If Congress is really interested in simplifying taxes, it will reduce the multiple rate structure for individuals from four – single, married filing jointly, married filing separately, and head-of-household – to one, the norm in most countries with advanced economies. Just such a (revenue neutral) proposal was presented by conservative economist Milton Friedman to President Bush’s tax reform panel in 2005. Even National Taxpayer Advocate Nina Olson has pointed out in her report to Congress that a family-based system always fosters complexities.
Then Congress should adopt the unique “blank slate” tax reform approach outlined by Senate Finance Committee Chairman Max Baucus (D) of Montana and Ranking Member Orrin Hatch (R) of Utah. Under this approach, all tax expenditures (subsidies) would be eliminated from the draft reform bill and tax rates would be lowered accordingly. In order to be added back into the draft legislation, the deductions or credits would have to 1) help grow the economy, 2) make the tax code fairer, and/or 3) effectively promote other important policy objectives. Each permanent provision added back would result in measurable higher tax rates.
Finally, it should ensure that the tax structure is progressive, so that higher-income people pay a higher rate than lower-income people. There is nothing inherently complicated or new about this. When the income tax was instituted exactly one century ago, there were six tax rates. Over the next decade, that number grew to 54 plus a schedule of surtaxes (to fund World War I) – all done, incidentally, without the aid of computers, which weren’t introduced for tax return preparation until the early 1970s. The tax rates remained progressive for decades until Social Security taxes and the later addition of Medicare taxes became an increasingly important source of revenue making our tax system more and more regressive for wage-earning Americans. It is time to get back to a truly progressive tax system for America’s taxpayers.

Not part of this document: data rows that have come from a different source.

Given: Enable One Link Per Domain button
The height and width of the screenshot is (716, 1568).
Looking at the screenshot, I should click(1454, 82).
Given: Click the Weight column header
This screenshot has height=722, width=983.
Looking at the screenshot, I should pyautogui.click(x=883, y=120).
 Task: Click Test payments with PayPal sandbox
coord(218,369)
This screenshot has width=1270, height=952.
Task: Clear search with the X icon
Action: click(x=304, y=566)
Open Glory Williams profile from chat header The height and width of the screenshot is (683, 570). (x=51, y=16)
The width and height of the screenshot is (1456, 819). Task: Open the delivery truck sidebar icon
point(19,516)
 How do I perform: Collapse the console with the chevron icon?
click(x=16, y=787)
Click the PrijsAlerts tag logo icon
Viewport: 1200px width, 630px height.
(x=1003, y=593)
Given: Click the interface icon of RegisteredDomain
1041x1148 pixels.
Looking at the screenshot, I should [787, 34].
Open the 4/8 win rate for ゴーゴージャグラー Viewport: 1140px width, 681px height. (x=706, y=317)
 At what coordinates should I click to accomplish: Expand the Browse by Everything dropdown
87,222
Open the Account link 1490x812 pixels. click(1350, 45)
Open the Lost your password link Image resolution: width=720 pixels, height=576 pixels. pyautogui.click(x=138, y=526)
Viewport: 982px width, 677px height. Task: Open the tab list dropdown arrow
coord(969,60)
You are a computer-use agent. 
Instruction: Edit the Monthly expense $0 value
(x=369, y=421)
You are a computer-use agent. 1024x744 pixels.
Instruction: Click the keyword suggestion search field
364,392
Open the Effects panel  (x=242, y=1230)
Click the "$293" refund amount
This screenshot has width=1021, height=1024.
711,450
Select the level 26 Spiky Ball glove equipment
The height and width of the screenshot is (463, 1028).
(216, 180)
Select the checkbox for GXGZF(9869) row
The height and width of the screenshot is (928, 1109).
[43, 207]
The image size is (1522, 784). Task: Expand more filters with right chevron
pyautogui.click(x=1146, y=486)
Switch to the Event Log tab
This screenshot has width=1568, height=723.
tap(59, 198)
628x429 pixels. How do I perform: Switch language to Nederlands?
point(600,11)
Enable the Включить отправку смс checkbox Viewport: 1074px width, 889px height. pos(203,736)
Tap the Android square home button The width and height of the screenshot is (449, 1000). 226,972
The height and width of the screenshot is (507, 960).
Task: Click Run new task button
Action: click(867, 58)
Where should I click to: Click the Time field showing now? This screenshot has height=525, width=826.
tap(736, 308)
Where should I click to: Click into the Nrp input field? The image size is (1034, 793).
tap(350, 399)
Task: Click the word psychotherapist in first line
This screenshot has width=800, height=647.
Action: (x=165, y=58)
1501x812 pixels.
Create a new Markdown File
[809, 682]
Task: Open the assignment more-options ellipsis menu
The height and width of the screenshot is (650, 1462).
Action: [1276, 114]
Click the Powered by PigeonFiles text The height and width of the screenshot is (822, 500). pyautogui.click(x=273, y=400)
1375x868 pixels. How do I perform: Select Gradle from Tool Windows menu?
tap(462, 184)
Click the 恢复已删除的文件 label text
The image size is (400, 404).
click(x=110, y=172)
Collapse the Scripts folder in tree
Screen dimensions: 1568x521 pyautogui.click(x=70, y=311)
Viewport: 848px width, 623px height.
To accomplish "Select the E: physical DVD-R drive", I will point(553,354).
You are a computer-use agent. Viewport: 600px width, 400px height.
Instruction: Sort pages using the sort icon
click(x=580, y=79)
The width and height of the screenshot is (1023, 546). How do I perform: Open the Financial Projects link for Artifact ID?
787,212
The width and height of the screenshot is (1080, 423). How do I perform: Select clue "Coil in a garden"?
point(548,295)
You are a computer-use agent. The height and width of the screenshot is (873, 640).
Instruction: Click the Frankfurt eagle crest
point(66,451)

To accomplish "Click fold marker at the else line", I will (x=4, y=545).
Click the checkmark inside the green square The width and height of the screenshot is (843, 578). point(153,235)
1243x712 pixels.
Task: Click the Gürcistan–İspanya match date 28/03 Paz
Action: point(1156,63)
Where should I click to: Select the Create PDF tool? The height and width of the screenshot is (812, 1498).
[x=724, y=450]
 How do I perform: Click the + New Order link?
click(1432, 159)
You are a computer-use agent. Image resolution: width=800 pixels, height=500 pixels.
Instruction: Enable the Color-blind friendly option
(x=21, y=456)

As thousands of lobbyists begin to descend on Congress to protect their clients’ tax subsidies, we can remind our congressmen and congresswomen that they also represent the people who are already bearing most of the income tax burden, America’s wage earners, and that a truly fair and simple tax code should benefit them, too.
– Paula N. Singer is a tax attorney with Vacovec, Mayotte & Singer LLP and author of many articles in tax journals and 11 tax guidebooks published by Windstar Publishing (now Thomson Reuters).